Slow loading/timeouts on attendance register

Incident Report for SignOnSite

Resolved

A fix has been implemented and deployed.

Sites which reported un-responsiveness or extreme slowness of the desktop web attendance screen through our Support & CSM channels have had testing performed on them subsequent to the fix being released; Testing has shown that service looks to be restored to normal.

The issue only impacted the site attendance screen on desktop web. Our mobile applications & other areas of the web portal were operating as normal. If any further issues on the site attendance screen occur, please report them as soon as possible so we can further investigate.

This was a tricky one to resolve- we've been continuously working on it since the first reports came in of the issue early this morning.

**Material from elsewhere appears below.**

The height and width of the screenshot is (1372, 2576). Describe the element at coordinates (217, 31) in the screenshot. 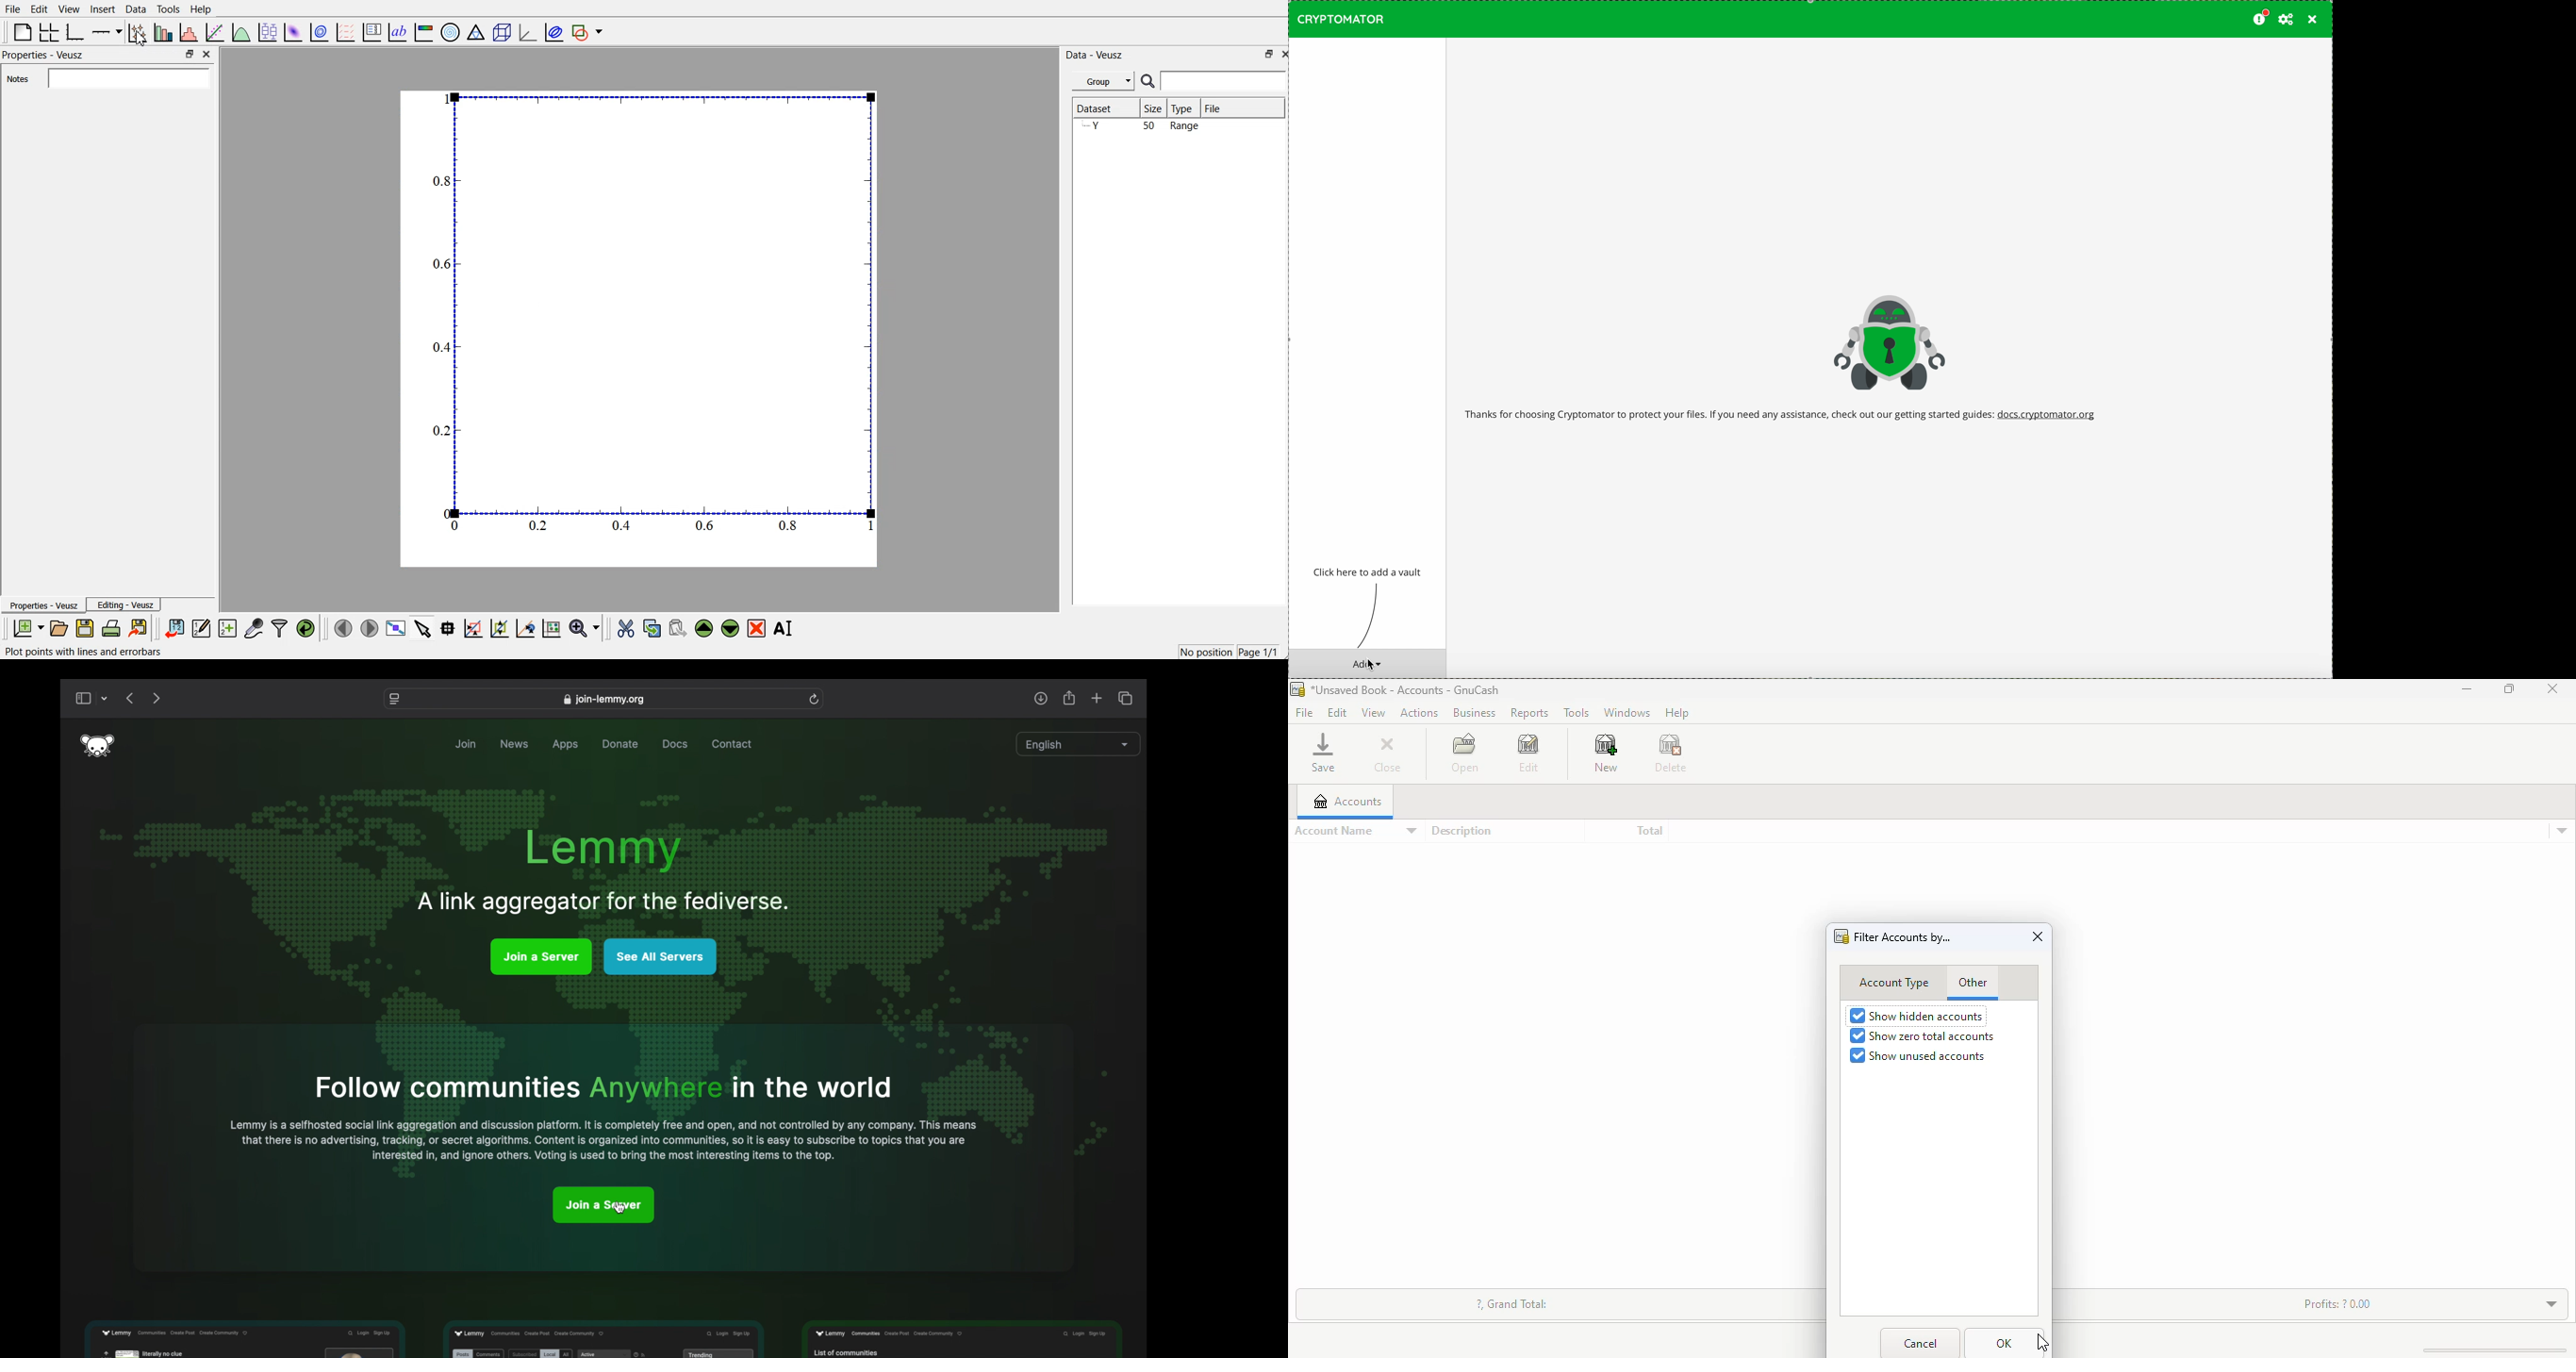

I see `fit a function` at that location.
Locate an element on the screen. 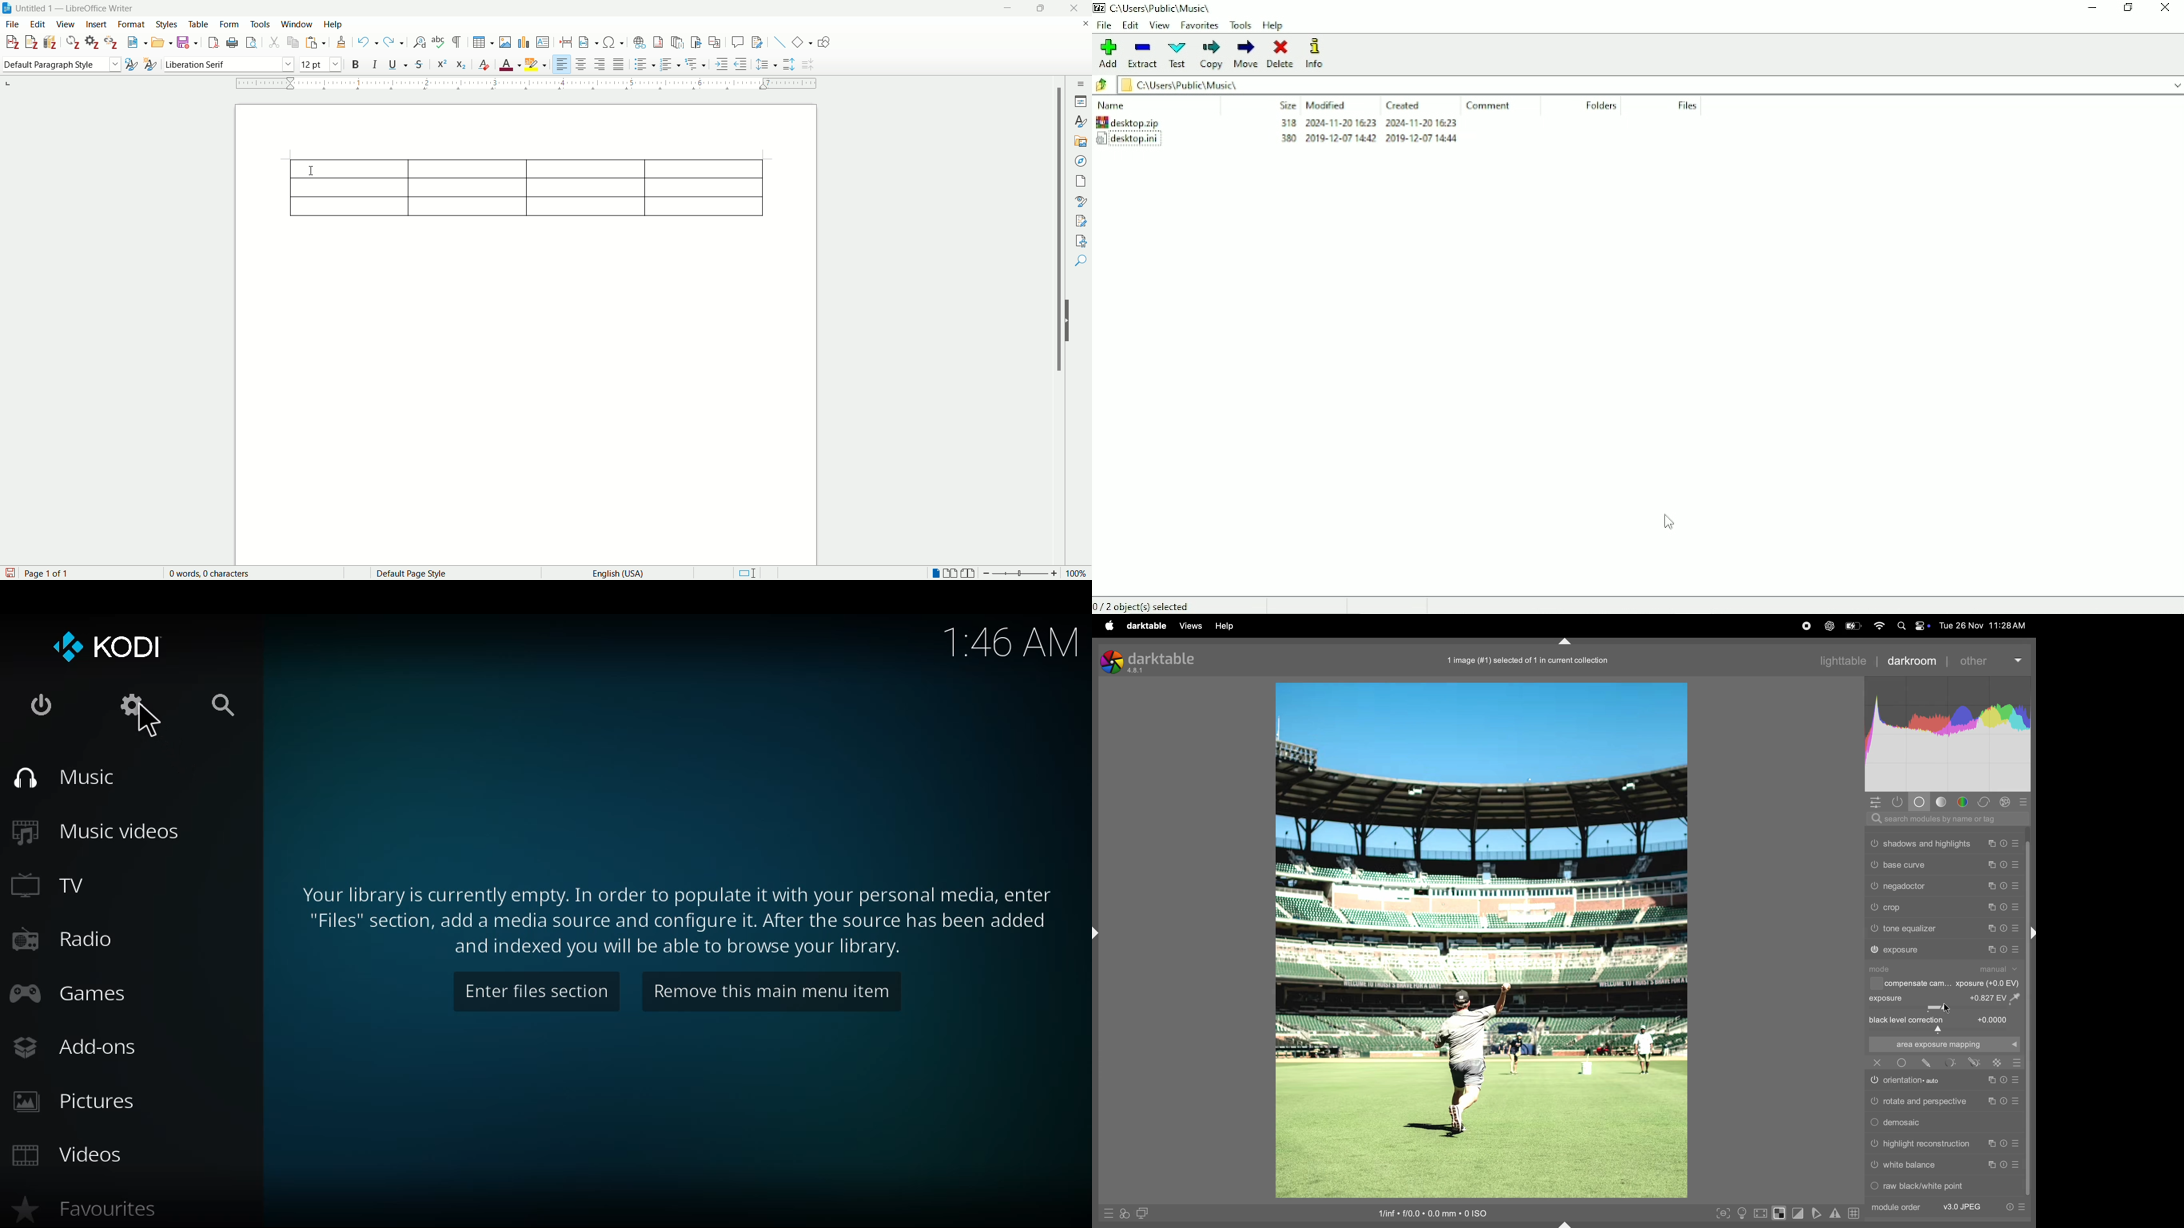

Our first response was to double the capacity of our database cluster, which bought some head-room database capacity this morning during our peak-load period and prevented the issue from progressing to impact more people or degrading the SignOnSite service overall.

For the more technical observers among you, the cause of the issue was the following:
- Over the weekend, we deployed some new composite indexes into our production database which gave us some great performance improvements across a number of common query use-cases.
- Unfortunately, once these new indexes were integrated into our production environment, the SQL query optimiser ended up selecting one of these new composite indexes for an extremely important and extremely hot-path query- this isn't something we were expecting to happen at all, because this particular query _overall_ would not be improved by the new index.
- What was going on, was that the optimiser was speeding up one part of the query at the expense of then needing some very expensive looped full-table scans to compute the result in another part of the query.
- The optimiser was detecting that the new composite index would minimise the cost function in one part of the query to an extent that it was selecting the new index, but this was actually a very bad choice for the whole query overall as the alternative index could have been re-used in multiple places throughout the query and the new one couldn't.
- We aren't sure yet exactly why the optimiser was mis-computing the cost of moving the second part of the query to full-table scans, but we think it was because of a small amount of dynamic logic that the optimiser wasn't able to penetrate.
- The end result was that a change designed to speed-up our application, ended up significantly impacting performance on sites which have had high numbers of workers on them _over their lifetime_. The profile of these sites varied, some had high activity levels and many active workers on them each day, and others had less foot-traffic traffic, but had been active for a long time.

Thank you everyone for your patience today while we worked through safely performing an online schema roll-back,

SignOnSite Engineering

Posted Mar 18, 2024 - 13:17 UTC

Identified

We are still working on a fix

Posted Mar 18, 2024 - 11:04 UTC

Update

We've identified the issue and are working on a fix.

Posted Mar 18, 2024 - 02:42 UTC

Update

We are continuing to investigate this issue.

Posted Mar 18, 2024 - 01:56 UTC

Investigating

We are currently investigating the cause of slow loading of the attendance register for sites with more than a few attendees.

Posted Mar 18, 2024 - 00:46 UTC

This incident affected: SignOnSite Field Platform (Website).